Sunday, February 16, 2014

Day thirteen: Not divine inspiration.

















There is this mistaken assumption that all artists enjoy the act of making art. That it’s always fun. That we are channels for the divine. Mostly the first two.

I think this is one of the misnomers that bothers me most. Making art, professionally, is hard. It is always hard. That’s actually part of why I am so fierce about it, because of that constant challenge. Being an artist means being constantly poked at and picked apart. It means entering an intensely competitive world where there are no clear boundaries, rules, or definitions of success. Making art is a constant push to find what is new, what opens a new window of perception, what blows peoples minds.
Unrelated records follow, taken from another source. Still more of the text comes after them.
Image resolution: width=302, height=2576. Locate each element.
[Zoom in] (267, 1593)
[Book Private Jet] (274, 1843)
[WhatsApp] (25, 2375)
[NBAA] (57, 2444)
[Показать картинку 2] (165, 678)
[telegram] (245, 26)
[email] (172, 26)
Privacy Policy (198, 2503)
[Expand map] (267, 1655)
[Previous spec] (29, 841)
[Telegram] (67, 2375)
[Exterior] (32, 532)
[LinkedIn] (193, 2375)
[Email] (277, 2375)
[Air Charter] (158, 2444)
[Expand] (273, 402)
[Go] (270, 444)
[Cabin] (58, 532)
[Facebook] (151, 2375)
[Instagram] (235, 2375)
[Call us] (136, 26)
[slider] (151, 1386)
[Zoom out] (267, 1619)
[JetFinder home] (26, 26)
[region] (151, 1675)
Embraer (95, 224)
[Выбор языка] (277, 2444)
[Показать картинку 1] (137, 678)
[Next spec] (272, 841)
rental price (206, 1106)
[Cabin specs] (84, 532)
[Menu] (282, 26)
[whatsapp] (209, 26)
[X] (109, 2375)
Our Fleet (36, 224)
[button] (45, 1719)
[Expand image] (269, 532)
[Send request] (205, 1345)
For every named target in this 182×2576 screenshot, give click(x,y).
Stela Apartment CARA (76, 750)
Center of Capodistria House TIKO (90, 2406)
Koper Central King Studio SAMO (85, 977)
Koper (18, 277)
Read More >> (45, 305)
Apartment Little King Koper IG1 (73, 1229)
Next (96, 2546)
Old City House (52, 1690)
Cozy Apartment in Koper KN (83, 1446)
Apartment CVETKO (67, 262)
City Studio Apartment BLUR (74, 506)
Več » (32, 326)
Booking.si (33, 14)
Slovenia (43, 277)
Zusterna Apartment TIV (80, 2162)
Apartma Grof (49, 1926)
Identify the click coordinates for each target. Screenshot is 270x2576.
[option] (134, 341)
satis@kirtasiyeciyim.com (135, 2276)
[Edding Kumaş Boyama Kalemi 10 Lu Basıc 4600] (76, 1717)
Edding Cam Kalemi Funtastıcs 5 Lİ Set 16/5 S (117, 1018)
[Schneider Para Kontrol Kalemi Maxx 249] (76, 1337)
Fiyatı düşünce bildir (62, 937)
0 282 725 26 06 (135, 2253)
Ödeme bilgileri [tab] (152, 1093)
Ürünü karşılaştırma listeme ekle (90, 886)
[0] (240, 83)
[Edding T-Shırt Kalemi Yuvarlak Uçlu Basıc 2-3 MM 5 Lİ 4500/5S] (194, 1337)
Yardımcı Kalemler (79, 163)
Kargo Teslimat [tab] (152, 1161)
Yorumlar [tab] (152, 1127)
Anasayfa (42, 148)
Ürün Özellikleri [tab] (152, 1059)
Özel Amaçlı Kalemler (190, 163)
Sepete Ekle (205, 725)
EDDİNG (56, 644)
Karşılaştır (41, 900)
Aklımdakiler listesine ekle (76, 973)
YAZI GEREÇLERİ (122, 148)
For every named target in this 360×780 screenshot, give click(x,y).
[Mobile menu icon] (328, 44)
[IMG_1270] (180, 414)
When people retire and their doctor tells them to paint for relaxation, that is not the kind of art that I’m talking about. When a teenage girl makes a painting of rage after a break up, that is not it. When my ex-boyfriend makes a sweatshirt that looks like a shark. Nope, not what I’m talking about. I’m not saying it’s not art. I wish that everyone understood that art is a huge term. Huge. It covers so many different ways of making and seeing. All of the practices I just mentioned are valuable in so many ways, but they are not the kind of art making that I do.  I don’t usually call them art, because the term is far more loaded for me.
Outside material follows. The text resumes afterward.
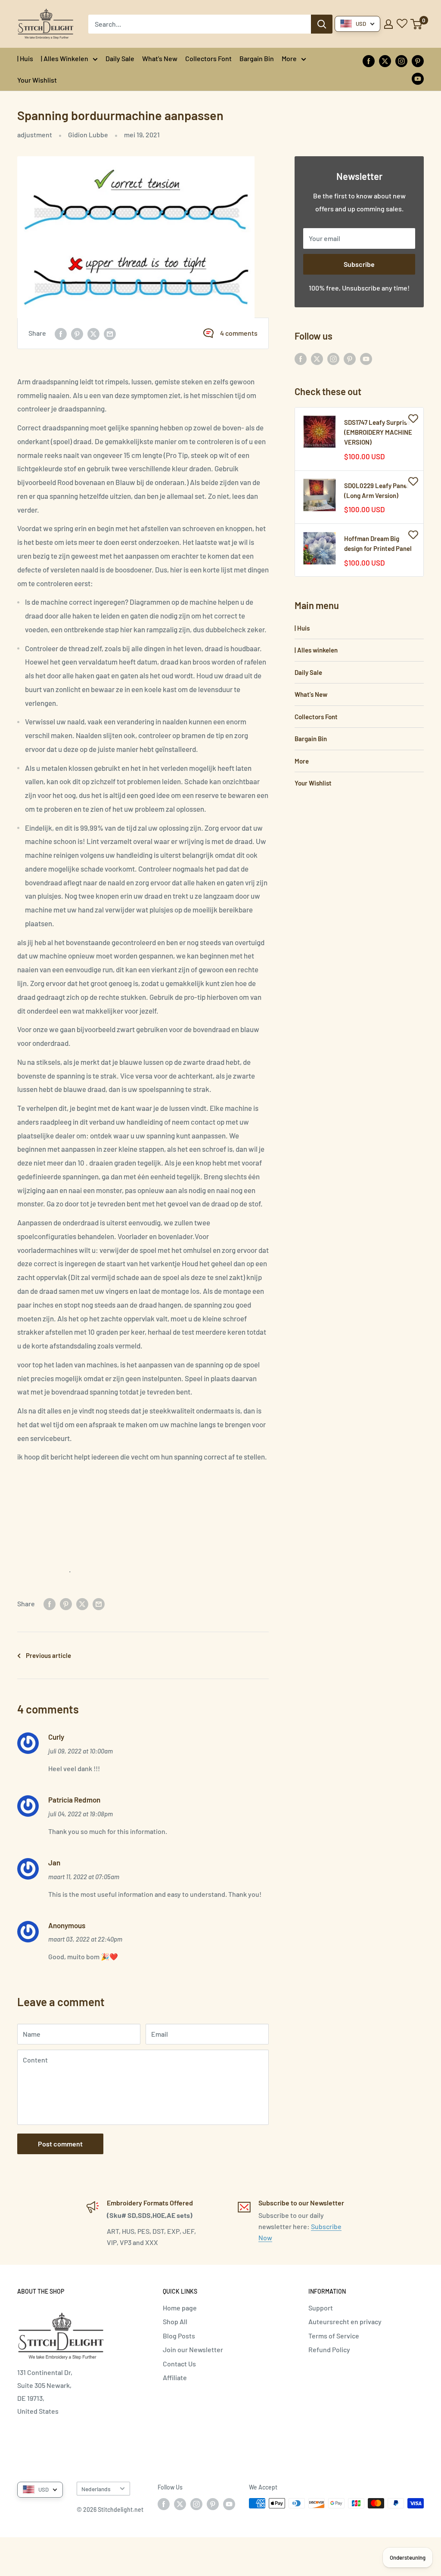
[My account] (388, 24)
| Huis (25, 58)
What I do is informed by the whole of history, including the history of contemporary art, the depth and breadth of what art has been since 1960. What I do is of me, but not just as expression. It contains my feeling but it is not catharsis. I use my mind to build it but it is not just concept. It is not just craft. It is incredibly difficult to define, and any definition I throw out may sound like an insult to the hundreds of other ways that people are creative in the world. I embrace every way of making and everything that reminds people of the value of art.

I make because I have to, because when I can’t for more than a few weeks I feel caged. I make because I have invested hundreds of thousands of dollars and thousands of hours of time in learning and practicing this way of thinking and seeing. It changes me every day and I seek out that change. I know that my life and the lives around me would be less without it, without that sense of possibility.

I say all of this because, I think we artists suffer from some sort of extraordinary guilt complex. Guilt that we don’t spend enough time in the studio, guilt that we don’t go to enough shows, guilt about how long it takes us to finish a project. I wonder if culturally we are taught that we should want to do this all the time. That we are lucky. That it is a gift to be able to do this at all. That it is a privledge, because art is not a necessity and we are not feeding anyone, we are not saving lives, we are not practical, we are not contributing to the gross national product, we are not properly representing our country, or our families, or any ideal that has been held and cherished for hundreds of years. We carry all of those voices into the studio, because we hear them and have to actively decide to listen to ourselves instead every single day.

We are saving lives. We are representing freedom. We are speaking our truth. This isn’t just a career. It’s not a craft project or a way to make the world beautiful. Art is a reminder of what is valuable in a world that moves too fast to understand what it is doing and why.


I am proud of every artist I know for making the time to make art, whenever they can. It’s ok to have some ice cream and sit around for a few hours first. That’s part of making art too.